New to FitBit and need help understanding the calculations please!

nmb0717
nmb0717 Posts: 130 Member
edited November 2024 in Health and Weight Loss
I bought and connected my Fitbit Flex to MFP yesterday. Today was my first full day using the tracker. My daily calories are set at 1850. So far, I have 1632 food calories logged. Fitbit ADDED 650 calories to my daily total yet somehow it is coming out to -432 calories. I am completely baffled by this math. Can anyone explain? I noticed Fitbit doesn't really come with good support/instructions and their website says they can't really answer specific questions in regards to linking it with MFP. Big thanks!

Replies

  • editorgrrl
    editorgrrl Posts: 7,060 Member
    You can learn more in the Fitbit Users group: http://community.myfitnesspal.com/en/group/1290-fitbit-users

    Your Fitbit burn is TDEE (aka your maintenance calories). Adjustments are the difference between your Fitbit burn & your MFP activity level.

    If you enable negative calorie adjustments http://www.myfitnesspal.com/account/diary_settings and eat your adjustments, you're eating TDEE minus your deficit.
  • earlnabby
    earlnabby Posts: 8,171 Member
    edited March 2015
    Are you looking at the Fitbit site or at MFP? Fitbit adds calories burned as the day goes on so it is accurate to the last sync.

    I only look at MFP. i have the negative calorie adjustment turned off because I have calculated my calories via MFP's NEAT method and ignore Fitbit's TDEE method. This way, the MFP calorie target is my only target to look at. As soon as I get enough steps in for Fitbit to give me extra calories (usually when I get over 5,000), it adds them to my MFP target. I will not eat less than my base MFP target so it doesn't make sense to have Fitbit take calories away, only to have them add them back in later in the day.
  • editorgrrl
    editorgrrl Posts: 7,060 Member
    earlnabby wrote: »
    I only look at MFP. i have the negative calorie adjustment turned off because I have calculated my calories via MFP's NEAT method and ignore Fitbit's TDEE method.

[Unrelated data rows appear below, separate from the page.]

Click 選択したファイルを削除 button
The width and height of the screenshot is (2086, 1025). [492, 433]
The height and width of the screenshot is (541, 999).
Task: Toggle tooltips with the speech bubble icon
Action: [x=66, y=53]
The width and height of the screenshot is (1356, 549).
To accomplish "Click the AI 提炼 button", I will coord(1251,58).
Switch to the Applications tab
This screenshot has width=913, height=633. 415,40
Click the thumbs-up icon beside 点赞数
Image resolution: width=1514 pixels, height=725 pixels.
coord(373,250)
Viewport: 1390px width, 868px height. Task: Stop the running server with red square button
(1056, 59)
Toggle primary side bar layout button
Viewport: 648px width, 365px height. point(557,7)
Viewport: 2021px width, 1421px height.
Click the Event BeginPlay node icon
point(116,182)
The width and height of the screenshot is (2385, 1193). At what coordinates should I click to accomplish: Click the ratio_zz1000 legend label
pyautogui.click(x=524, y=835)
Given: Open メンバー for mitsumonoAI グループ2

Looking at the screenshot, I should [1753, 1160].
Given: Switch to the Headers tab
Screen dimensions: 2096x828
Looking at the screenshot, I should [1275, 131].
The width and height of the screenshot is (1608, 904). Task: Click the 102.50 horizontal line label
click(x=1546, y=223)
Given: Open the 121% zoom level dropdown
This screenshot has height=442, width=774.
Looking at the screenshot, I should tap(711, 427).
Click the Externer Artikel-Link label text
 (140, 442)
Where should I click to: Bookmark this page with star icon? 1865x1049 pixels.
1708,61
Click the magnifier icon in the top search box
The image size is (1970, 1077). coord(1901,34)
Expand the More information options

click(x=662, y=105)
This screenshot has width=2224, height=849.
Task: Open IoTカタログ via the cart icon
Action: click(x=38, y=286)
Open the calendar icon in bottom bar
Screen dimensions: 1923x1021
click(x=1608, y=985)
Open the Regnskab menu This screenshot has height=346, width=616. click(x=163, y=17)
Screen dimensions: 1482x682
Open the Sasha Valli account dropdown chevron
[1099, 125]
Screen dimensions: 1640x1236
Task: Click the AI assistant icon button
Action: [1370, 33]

This way, the MFP calorie target is my only target to look at.

    Disabling negative calorie adjustments means you never eat at a true deficit on days you burn fewer calories than your MFP activity level.
  • nmb0717
    nmb0717 Posts: 130 Member
    Thanks. I am still lost though because with my calories set at 1850 (not far from my recommended calorie intake per the Scooby calculator), I am still at -149 exercise calories despite 2 hours of dancing, a 25 minute dog walk and a 30 minute HIIT strength training class. What I see from other posts is that the strength aspect of the workout isn't necessarily logged by Fitbit because it only measures steps. Is that correct?
  • editorgrrl
    editorgrrl Posts: 7,060 Member
    Fitbit tracks step-based activity. Non-step exercise (like swimming or biking) can be logged either in Fitbit or on MFP—never both. Exercise logged in MFP overwrites your Fitbit burn during that time.

    Click on your adjustment to see the math MFP used to calculate it.
  • earlnabby
    earlnabby Posts: 8,171 Member
    edited March 2015
    editorgrrl wrote: »
    earlnabby wrote: »
    I only look at MFP. i have the negative calorie adjustment turned off because I have calculated my calories via MFP's NEAT method and ignore Fitbit's TDEE method. This way, the MFP calorie target is my only target to look at.

    Disabling negative calorie adjustments means you never eat at a true deficit on days you burn fewer calories than your MFP activity level.

    Actually you do if you used NEAT because NEAT calculates your average daily expenditure based on overall lifestyle activity level. It is what you would lose on if you did no additional exercise. When using NEAT to calculate calories, you need to eat back exercise calories or else you would go into too deep of a deficit. TDEE calculates based on lifestyle activity level PLUS exercise so you don't eat back if you use that.

  • earlnabby
    earlnabby Posts: 8,171 Member
    nmb0717 wrote: »
    Thanks. I am still lost though because with my calories set at 1850 (not far from my recommended calorie intake per the Scooby calculator), I am still at -149 exercise calories despite 2 hours of dancing, a 25 minute dog walk and a 30 minute HIIT strength training class. What I see from other posts is that the strength aspect of the workout isn't necessarily logged by Fitbit because it only measures steps. Is that correct?

    Log any targeted exercise except walking into MFP so you get the credit for it. Fitbit will still count the steps, but the exercise logged and calories burned doing it will be over written on Fitbit (so you don't get double credit).